Une recension dans MEDLINE a été effectuée jusqu’à janvier 1999 à l’aide des rubriques en anglais pour dépression, combinaison, augmentation, lithium, triiodothyronine, pindolol, buspirone, méthylphénidate et électrochoc, pour trouver des essais aléatoires contrôlés, des aperçus systématiques et des rapports de consensus. Des études récentes de grande qualité ont souvent été relevées. Les références citées dans les articles retenus ont fait l’objet d’un examen pour trouver d’autres rapports pertinents. La préférence a été accordée aux articles plus récents et aux études bien conçues. Les recommandations de groupes scientifiques ont été analysées.

Principal Message

La pharmacothérapie contre la dépression repose sur l’optimisation de la thérapie antidépressive. Lorsque les symptômes persistent malgré l’optimisation, figurent au nombre des autres stratégies possibles la substitution, la combinaison, l’augmentation, la révision et parfois l’aiguillage. Les décisions se fondent sur les données probantes à l’appui des diverses stratégies.

Conclusions

Les antidépresseurs ne fonctionnent que lorsqu’ils sont prescrits correctement. Une sensibilisation aux stratégies d’utilisation des antidépresseurs et d’évaluation de leur efficacité rehausse la capacité des médecins de première ligne de traiter cette affection courante.

Points de repère

• Le sigle mnémonique OSCAR représente les cinq étapes du traitement des patients dépressifs: l’optimisation, la substitution, la combinaison, l’augmentation et la révision.
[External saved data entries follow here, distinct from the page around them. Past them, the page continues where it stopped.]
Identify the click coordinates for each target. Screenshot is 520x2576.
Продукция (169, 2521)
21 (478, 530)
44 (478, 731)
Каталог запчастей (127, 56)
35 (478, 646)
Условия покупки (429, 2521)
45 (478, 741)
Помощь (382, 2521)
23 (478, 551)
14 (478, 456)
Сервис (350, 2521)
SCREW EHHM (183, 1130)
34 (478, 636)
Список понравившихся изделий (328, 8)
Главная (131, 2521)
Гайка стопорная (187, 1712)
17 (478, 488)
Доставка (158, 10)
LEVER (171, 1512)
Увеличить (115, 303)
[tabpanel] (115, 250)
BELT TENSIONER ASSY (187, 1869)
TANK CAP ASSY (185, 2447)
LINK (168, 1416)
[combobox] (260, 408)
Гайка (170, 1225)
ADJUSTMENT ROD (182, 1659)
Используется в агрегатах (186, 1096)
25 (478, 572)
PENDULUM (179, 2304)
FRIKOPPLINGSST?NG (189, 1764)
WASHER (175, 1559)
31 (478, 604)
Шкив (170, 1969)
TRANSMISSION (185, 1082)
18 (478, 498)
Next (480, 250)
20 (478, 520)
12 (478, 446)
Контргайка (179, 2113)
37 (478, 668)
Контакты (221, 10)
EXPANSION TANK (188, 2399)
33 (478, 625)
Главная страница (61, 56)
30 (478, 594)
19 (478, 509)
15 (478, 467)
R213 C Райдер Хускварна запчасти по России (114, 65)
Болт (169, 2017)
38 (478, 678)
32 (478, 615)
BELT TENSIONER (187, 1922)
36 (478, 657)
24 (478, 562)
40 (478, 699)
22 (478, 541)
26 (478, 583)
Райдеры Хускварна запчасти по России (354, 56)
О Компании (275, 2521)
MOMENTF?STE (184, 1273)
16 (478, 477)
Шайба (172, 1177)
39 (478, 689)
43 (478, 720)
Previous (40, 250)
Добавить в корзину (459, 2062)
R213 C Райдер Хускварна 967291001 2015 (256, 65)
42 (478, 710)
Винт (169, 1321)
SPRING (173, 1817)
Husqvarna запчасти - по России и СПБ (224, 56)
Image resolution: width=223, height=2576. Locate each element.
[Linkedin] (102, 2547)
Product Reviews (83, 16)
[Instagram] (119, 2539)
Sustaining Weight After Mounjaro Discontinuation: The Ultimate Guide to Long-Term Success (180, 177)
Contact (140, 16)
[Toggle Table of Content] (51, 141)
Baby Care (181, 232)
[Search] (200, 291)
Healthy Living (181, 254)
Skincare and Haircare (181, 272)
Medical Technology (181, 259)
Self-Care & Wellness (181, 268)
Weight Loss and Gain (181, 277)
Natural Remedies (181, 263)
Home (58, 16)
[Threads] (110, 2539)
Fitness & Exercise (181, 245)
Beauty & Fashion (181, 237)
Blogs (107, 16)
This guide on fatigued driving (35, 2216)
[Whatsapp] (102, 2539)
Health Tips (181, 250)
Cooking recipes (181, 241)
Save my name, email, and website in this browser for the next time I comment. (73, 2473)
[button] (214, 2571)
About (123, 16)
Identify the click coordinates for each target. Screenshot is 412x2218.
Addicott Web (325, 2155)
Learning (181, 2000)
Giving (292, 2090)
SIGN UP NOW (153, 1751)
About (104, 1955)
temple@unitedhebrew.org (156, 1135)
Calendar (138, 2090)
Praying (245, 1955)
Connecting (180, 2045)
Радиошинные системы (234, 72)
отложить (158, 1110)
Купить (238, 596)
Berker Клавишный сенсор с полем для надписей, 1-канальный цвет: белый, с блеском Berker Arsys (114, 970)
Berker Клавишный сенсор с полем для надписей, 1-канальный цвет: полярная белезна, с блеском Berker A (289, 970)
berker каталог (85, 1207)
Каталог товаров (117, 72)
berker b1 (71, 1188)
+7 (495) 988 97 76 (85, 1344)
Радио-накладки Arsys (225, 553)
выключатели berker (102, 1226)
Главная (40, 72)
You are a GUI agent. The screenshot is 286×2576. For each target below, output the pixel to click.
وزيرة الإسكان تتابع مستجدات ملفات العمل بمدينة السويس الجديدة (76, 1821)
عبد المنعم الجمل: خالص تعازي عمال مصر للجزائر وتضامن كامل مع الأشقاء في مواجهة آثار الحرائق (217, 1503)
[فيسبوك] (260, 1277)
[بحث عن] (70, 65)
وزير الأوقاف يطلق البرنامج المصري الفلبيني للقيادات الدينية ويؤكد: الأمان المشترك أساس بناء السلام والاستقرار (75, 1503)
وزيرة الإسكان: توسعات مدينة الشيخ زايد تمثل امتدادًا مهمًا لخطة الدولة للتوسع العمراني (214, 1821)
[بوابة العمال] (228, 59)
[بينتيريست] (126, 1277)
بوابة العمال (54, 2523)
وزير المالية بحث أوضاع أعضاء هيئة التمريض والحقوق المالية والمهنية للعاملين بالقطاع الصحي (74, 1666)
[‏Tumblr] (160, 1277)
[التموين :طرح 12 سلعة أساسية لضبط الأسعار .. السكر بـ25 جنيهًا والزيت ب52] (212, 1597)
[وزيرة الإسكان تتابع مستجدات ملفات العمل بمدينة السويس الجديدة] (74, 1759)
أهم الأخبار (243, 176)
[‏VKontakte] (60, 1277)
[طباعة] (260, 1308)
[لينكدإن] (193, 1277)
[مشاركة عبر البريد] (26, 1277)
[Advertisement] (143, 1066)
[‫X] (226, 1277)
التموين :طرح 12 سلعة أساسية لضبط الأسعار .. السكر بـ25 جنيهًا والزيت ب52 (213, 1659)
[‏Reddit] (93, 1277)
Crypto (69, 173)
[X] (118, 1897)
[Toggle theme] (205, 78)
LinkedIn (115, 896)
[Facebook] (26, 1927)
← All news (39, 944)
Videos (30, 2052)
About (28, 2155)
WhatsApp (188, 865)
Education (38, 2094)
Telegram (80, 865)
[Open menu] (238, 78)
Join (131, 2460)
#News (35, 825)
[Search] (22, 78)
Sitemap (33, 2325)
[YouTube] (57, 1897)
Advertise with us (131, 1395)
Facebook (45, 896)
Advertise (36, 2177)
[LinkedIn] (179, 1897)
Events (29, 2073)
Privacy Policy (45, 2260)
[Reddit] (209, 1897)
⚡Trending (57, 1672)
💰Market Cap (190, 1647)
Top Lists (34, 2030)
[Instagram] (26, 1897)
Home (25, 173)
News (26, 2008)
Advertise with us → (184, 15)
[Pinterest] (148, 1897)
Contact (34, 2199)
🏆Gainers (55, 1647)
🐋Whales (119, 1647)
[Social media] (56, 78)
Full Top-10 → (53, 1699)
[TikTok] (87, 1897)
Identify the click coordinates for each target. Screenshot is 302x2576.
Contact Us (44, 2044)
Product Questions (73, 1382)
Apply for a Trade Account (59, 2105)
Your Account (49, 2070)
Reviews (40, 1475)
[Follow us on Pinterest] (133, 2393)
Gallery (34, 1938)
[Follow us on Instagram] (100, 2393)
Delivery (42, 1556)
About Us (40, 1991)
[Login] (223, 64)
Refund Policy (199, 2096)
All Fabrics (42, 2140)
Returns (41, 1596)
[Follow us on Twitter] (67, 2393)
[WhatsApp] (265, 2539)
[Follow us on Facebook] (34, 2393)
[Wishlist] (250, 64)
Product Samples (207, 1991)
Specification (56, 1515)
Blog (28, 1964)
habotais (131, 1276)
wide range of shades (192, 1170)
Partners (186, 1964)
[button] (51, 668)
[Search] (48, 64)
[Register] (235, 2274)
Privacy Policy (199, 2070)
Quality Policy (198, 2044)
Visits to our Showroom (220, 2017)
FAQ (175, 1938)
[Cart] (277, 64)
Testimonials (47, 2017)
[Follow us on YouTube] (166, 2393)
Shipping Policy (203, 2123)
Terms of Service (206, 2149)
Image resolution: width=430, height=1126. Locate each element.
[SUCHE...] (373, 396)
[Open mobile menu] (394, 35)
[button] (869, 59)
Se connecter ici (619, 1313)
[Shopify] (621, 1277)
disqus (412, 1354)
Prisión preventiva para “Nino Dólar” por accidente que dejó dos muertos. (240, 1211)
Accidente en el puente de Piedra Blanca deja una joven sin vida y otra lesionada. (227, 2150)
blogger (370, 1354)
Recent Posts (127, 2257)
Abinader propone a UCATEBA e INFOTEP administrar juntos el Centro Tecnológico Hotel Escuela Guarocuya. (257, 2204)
• L’optimisation signifie choisir l’antidépresseur approprié et la dose correcte, et accorder suffisamment de temps pour permettre à l’agent de fonctionner.

• La substitution consiste à remplacer un médicament inefficace par un nouveau.

• La combinaison se traduit habituellement par le recours à deux antidépresseurs de classes thérapeutiques différentes (p. ex. certains inhibiteurs du recaptage de la sérotonine et les antidépresseurs imipraminiques) et elle devrait être adoptée avec prudence.

• L’augmentation veut dire l’ajout d’un agent, comme le lithium, l’hormone thyroïdienne, le pindolol, le buspirone ou l’électrochoc, pour amplifier l’effet de l’antidépresseur.

• Quand tout le reste a échoué, il faut revoir le cas et examiner la possibilité d’un aiguillage.